Façade de la Banca Privada d'Andorra à Andorre-la-Vieille, capitale de la principauté d'Andorre (1-4-2009) (AFP - PASCAL PAVANI )
 

Depuis, la principauté s’est efforcée d’évoluer. Pour être rayée de la «liste noire» de l’OCDE, elle s’est notamment engagée «à conclure avec les Etats qui en feraient la demande des accords de renseignements conformes aux standards internationaux». Le gouvernement princier a ainsi annoncé sur son site internet avoir conclu «24 (…) accords et conventions d’échanges d’information de coopération». Une annonce faite en 2011 dans le cadre d’une campagne de communication pour redorer son blason.

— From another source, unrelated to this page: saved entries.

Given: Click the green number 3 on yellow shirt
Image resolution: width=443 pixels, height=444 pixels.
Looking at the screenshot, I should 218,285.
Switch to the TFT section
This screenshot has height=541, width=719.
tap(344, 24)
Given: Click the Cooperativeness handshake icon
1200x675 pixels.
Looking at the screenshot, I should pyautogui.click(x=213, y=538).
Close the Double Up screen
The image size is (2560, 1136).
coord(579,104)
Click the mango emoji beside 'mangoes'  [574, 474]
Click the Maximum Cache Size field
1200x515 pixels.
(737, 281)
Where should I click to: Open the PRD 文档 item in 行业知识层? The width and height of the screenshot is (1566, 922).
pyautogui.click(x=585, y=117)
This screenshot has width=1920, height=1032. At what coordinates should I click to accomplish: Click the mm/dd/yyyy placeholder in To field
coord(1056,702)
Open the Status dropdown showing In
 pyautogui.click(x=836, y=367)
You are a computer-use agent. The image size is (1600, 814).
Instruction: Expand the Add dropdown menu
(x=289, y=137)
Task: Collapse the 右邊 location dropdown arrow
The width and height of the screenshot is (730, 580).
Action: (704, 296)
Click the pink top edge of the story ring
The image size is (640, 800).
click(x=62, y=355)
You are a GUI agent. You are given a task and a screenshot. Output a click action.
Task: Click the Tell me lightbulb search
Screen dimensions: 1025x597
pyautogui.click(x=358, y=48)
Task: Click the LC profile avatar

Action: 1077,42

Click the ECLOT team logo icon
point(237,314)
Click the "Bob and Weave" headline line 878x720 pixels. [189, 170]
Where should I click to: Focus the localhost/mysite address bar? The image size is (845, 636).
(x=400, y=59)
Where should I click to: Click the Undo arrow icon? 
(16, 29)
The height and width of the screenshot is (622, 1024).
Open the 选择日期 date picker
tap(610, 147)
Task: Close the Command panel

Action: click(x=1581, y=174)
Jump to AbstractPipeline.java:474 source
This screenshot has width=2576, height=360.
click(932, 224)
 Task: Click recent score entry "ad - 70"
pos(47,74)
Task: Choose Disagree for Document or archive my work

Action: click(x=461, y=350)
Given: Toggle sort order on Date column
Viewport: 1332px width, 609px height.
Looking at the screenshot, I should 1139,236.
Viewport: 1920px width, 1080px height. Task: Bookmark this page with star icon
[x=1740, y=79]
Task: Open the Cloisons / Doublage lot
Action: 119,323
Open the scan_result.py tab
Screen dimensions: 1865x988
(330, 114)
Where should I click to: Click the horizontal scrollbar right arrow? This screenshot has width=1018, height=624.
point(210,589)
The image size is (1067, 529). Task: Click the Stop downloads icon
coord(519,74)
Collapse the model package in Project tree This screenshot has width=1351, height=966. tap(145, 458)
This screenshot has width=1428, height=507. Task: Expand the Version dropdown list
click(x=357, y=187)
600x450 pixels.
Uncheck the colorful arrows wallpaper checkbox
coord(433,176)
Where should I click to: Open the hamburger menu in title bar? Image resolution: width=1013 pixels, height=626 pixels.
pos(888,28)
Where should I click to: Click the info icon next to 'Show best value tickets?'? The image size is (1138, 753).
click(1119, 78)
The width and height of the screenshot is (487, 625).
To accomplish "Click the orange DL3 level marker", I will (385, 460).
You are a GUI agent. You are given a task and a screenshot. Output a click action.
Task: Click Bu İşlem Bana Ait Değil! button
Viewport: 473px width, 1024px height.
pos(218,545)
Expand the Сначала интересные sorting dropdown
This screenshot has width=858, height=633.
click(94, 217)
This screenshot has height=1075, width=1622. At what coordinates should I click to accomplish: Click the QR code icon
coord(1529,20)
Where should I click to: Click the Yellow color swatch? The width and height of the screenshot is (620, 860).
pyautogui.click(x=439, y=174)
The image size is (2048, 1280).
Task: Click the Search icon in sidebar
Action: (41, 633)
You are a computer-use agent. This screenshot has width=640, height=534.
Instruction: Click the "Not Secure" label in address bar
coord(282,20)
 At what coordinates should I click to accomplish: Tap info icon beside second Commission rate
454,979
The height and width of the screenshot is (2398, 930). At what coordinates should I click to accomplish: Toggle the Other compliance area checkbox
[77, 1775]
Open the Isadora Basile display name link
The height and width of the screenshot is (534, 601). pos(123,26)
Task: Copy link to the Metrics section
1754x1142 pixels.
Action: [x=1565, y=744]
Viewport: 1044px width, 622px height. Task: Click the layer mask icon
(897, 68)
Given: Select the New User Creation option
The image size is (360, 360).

Andorre s’est conformée aux mêmes engagements en signant des accords similaires, notamment avec la France. Le territoire, qui jusque là n’avait pas de système d’imposition directe sur le revenu des personnes physiques, a instauré le principe d’un impôt sur les sociétés (taux de 10% contre 33,3% dans l’Hexagone) et une TVA à 4,5% (19,7% en France). En 2010, lors de la visite de Nicolas Sarkozy à Andorre-la-Vieille, le nouveau premier ministre de la principauté, Jaume Bartumeu Cassany, n’hésitait pas à parler de petite révolution. Le taux de 10% «correspond au minimum exigé par l’UE. C’est à peu près celui qui est appliqué en Bulgarie, par exemple. Et vu la crise épouvantable que l’on connaît en ce moment, c’est déjà beaucoup», expliquait-il alors.

Crise économique en Andorre sur fond de réforme fiscale


afpfr, 2-4-2011

Les promesses seront-t-elles tenues ?
Ces arguments ne convainquent pas certains observateurs et organisations comme CCFD-Terre Solidaire. Selon cette ONG, le taux de 10% annoncé à Andorre-la-Vieille, «reste faible et donc attractif». Et Monaco ? Avant d’avoir pris des engagements précis, la principauté avait toujours réussi à reconstruire petit à petit son statut de paradis fiscal, selon le rapport de Vincent Peillon et Arnaud Montebourg. Ce qui a d’ailleurs parfois envenimé ses rapports avec la France. Le 16 octobre 1962, le général de Gaulle avait ainsi imposé un blocus du micro-territoire…

Globalement aujourd'hui, «la France n'exerce pas beaucoup de pressions, l'Union européenne ne désigne jamais les paradis fiscaux en tant que tels à l'intérieur de l'UE», estime Mathilde Dupré, du CCFD. «Résultat: des territoires comme Andorre et Monaco n'ont pas eu à mener des réflexions en profondeur. Ils ont juste pris des engagements de façade pour se faire oublier», conclut-elle.